Recently, I had the privilege to be a contributing author for The Art and Science of Initiation, edited by Jedidiah French and Angel Millar, and published by Lewis Masonic. Reading the other essays in that book, and having related conversations over the last several days, has led me to offer the following reflections. As always, I welcome you to take what seems useful and set aside what does not.
There are countless descriptions of initiations and their ensuing spiritual paths filled with promises of inspiration, integration, ascension, liberation, and illumination. They project outcomes of beatific sanctification, unshakable inner peace, untarnished virtue, profound wisdom, perfect clarity, and even magical powers. Speaking from my own firsthand experience, and the experience of working with many other individuals, this kind of “spiritual glamour” can be quite misleading.
Spiritual glamour has lots of shortcomings. For one thing, it places the focus on the supposed products rather than the process of an initiatic spiritual path. By process, I mean the inner work of deep exploration, honest assessment, disciplined adjustment, and intentional actualization of oneself. Without attention to those things, it is very easy to slip into the illusion that the vision is being attained simply by espousing it fervently enough and associating with others who do likewise.
Another problem with the focus on the products is that it assumes an initiatic journey is essentially a recipe to follow for cooking up the thing a person wishes to be. That assumption is not unique to spirituality, but is common in many areas of life. The errors here are (a) failing to recognize that following a spiritual path is a developmental process, which is to say it changes a person in ways that elicit further changes, and (b) failing to understand that the person one is at a given moment may be poorly prepared to accurately anticipate exactly what will change or the effect those changes will have on one’s values, beliefs, and priorities. As an analogy, consider how few of us at 13 years of age could have sufficiently predicted who we would be at 30. Reflect on the phenomenon of about 80% of college students changing their majors at least once, and of most college graduates winding up in jobs not directly related to their bachelor degrees. These issues are not so much due to poor decision-making as they are to our need to continually rediscover and reinvent ourselves as we adjust to the mysterious, complex, and unpredictable demands of life.
Aside from a focus on products, another problem with spiritual glamour is that it can set one up for some pretty destructive negativity when its illusions are shattered.

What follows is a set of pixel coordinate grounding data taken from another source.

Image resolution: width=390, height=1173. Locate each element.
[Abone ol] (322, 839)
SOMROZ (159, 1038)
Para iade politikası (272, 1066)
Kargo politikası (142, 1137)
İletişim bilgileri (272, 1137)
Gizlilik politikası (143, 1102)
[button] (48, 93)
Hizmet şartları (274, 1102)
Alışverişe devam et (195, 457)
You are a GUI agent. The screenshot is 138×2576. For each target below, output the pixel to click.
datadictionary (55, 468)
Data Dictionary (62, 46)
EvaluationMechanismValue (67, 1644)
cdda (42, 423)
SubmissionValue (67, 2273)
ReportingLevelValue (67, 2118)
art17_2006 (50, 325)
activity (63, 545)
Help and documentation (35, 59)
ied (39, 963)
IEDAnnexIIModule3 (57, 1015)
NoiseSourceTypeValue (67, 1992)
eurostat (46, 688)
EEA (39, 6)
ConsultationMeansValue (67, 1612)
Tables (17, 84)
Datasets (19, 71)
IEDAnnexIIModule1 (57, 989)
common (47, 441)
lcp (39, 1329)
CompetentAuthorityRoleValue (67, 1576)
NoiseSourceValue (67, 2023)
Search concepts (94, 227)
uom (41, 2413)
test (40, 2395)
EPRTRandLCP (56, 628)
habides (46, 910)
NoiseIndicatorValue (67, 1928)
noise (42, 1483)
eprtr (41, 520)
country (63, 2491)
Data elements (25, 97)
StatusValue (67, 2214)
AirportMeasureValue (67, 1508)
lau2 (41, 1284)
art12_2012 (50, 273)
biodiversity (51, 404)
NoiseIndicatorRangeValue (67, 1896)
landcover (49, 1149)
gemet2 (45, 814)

I have watched myself and others be overcome with pain, rage, despair, anxiety, shame, regret, cynicism, and even paranoia when the spiritual glamour evaporated in the absence of any real inner work, or when following the spiritual path failed to produce the desired outcomes. Worse yet, I have seen myself and others double-down on the spiritual glamour, desperately trying to regress into the naïve bliss of something that could be outgrown, and thus willfully create a spiritual dissonance hidden deep within the shadows of the soul, sometimes festering in secret guilt and shame for false faithfulness.
One of the fascinating things about my experience of inner work is that it can actually accelerate the process of shattering spiritual glamour. When one is turned inward, simply observing all the thoughts and feelings spontaneously flowing through consciousness, it can be harder to ignore and deny unpleasant truths, doubts, or uncertainties about life and oneself. Furthermore, when one’s practice includes contemplation and implementation of virtues, mental exercises, and other forms of self-discipline, failures and shortcomings are bound to be noticed. An honest assessment of such things makes it clear that one’s path is often anything but a straight smooth stroll into a lovely garden of transcendence.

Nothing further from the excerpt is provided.